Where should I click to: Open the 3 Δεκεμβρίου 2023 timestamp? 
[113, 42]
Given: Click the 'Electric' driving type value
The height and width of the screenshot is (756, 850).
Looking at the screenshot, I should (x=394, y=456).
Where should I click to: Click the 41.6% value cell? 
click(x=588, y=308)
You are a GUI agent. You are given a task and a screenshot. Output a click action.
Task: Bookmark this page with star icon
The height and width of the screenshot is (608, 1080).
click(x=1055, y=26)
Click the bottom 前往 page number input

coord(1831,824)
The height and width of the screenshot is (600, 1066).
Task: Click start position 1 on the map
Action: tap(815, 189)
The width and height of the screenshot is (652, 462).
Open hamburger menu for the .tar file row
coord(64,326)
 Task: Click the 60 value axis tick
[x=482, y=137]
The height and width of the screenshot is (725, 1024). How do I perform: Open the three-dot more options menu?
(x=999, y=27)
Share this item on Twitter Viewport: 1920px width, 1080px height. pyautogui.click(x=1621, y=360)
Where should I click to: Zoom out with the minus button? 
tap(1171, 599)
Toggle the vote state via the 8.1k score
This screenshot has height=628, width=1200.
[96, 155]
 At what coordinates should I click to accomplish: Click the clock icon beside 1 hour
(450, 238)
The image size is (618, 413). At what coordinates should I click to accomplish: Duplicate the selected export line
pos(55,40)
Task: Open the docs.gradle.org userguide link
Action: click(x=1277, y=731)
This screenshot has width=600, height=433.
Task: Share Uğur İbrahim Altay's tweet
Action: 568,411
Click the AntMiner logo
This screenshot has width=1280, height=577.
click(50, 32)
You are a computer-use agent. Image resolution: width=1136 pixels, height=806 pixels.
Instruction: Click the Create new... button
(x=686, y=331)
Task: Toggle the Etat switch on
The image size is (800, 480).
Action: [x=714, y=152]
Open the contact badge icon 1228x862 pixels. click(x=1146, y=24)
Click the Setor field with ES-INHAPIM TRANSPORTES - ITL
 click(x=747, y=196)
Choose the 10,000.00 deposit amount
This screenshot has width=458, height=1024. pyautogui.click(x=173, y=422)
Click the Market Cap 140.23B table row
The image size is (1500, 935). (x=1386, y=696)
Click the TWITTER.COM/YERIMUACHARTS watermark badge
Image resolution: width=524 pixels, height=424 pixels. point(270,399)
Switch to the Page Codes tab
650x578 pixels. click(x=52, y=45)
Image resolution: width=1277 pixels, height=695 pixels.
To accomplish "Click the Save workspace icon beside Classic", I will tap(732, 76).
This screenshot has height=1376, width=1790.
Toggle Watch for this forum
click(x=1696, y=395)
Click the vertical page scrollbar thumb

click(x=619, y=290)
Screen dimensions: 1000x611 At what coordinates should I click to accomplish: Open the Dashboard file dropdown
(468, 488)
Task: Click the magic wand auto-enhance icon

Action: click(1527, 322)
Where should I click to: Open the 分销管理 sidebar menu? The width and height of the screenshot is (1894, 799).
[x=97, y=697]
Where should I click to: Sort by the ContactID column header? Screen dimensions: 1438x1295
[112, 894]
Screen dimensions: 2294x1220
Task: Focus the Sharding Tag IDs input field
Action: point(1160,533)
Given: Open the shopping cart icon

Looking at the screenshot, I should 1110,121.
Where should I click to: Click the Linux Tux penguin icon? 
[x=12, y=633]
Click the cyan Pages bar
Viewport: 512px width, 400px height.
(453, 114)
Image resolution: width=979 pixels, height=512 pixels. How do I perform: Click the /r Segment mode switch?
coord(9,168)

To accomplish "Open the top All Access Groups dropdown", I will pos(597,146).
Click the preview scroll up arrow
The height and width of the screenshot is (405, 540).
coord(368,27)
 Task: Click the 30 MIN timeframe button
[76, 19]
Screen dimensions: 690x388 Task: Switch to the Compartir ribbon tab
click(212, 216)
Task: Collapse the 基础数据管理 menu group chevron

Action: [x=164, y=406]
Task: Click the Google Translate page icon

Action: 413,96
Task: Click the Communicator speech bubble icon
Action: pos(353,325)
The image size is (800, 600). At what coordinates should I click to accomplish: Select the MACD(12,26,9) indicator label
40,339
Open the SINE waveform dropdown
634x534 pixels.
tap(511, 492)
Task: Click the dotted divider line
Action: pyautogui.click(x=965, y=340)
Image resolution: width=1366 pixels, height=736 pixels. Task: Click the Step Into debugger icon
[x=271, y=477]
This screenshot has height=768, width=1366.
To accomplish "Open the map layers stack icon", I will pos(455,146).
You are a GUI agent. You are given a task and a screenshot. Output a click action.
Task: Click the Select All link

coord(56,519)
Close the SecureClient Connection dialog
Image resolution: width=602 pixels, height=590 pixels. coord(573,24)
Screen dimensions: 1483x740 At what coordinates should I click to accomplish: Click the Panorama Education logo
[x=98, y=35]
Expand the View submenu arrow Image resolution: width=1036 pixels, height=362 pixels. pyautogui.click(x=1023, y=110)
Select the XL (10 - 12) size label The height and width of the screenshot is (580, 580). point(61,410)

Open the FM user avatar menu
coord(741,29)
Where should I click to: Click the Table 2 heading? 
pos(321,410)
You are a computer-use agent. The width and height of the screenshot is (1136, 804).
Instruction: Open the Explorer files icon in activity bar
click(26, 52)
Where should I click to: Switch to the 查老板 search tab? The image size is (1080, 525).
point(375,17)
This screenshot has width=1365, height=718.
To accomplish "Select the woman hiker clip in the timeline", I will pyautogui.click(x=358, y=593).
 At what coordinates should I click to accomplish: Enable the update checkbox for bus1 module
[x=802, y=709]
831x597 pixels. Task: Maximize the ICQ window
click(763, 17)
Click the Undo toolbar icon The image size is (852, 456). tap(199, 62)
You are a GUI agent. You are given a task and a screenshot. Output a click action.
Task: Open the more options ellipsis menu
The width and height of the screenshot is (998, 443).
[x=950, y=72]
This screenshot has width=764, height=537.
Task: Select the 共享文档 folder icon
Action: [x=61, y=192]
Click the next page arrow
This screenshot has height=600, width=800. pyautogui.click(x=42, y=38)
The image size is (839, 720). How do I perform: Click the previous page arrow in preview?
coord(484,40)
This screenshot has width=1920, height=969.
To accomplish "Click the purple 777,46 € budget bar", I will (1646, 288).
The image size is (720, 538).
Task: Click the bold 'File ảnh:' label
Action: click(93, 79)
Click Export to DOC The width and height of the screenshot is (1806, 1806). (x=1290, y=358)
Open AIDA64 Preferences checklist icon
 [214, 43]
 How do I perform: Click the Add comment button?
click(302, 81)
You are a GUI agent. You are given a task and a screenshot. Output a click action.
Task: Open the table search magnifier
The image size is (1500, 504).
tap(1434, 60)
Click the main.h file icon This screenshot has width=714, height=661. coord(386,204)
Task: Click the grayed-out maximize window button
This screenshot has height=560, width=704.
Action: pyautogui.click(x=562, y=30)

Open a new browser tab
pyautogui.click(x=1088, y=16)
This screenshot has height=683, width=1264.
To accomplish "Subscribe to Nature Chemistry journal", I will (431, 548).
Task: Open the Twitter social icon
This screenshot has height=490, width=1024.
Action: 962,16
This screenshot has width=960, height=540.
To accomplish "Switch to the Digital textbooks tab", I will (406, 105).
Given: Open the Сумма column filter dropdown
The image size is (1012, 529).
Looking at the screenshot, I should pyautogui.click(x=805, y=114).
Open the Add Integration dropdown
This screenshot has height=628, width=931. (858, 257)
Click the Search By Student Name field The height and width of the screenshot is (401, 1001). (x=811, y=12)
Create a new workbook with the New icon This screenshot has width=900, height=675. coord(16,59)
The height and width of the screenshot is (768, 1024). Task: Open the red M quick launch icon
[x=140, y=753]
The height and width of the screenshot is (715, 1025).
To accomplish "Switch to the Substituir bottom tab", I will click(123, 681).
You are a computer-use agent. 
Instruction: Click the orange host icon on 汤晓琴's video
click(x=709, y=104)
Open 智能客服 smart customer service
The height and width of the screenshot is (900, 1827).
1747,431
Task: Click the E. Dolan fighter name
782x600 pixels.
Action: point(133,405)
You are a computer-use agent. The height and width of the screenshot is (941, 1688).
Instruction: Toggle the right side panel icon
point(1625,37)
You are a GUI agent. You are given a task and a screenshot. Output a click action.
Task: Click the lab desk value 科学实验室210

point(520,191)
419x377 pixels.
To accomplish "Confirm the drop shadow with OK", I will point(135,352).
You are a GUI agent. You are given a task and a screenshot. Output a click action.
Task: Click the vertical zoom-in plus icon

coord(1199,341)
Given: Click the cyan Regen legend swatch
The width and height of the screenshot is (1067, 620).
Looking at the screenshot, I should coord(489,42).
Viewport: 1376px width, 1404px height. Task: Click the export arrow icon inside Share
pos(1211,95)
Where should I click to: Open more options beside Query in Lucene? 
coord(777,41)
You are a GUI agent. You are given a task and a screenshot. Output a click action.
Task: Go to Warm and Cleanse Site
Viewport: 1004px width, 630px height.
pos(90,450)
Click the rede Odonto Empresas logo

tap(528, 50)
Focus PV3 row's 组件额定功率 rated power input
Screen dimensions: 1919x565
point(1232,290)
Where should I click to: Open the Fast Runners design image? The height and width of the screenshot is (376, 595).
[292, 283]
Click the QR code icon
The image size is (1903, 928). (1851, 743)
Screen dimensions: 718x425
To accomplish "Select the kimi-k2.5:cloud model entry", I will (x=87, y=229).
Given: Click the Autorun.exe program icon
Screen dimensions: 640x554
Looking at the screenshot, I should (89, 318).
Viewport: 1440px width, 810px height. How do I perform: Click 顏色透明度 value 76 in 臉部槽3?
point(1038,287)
- - -
ABOUT THIS TASK> From the listing above, return the lines starting at the one with "Screen dimensions: 1483x740" and ending at the one with "Click the Undo", both kept, exactly as they appear and nothing more.

SOLVED EXERCISE>
Screen dimensions: 1483x740 At what coordinates should I click to accomplish: Click the Panorama Education logo
[x=98, y=35]
Expand the View submenu arrow Image resolution: width=1036 pixels, height=362 pixels. pyautogui.click(x=1023, y=110)
Select the XL (10 - 12) size label The height and width of the screenshot is (580, 580). point(61,410)

Open the FM user avatar menu
coord(741,29)
Where should I click to: Click the Table 2 heading? 
pos(321,410)
You are a computer-use agent. The width and height of the screenshot is (1136, 804).
Instruction: Open the Explorer files icon in activity bar
click(26, 52)
Where should I click to: Switch to the 查老板 search tab? The image size is (1080, 525).
point(375,17)
This screenshot has width=1365, height=718.
To accomplish "Select the woman hiker clip in the timeline", I will pyautogui.click(x=358, y=593).
 At what coordinates should I click to accomplish: Enable the update checkbox for bus1 module
[x=802, y=709]
831x597 pixels. Task: Maximize the ICQ window
click(763, 17)
Click the Undo toolbar icon The image size is (852, 456). tap(199, 62)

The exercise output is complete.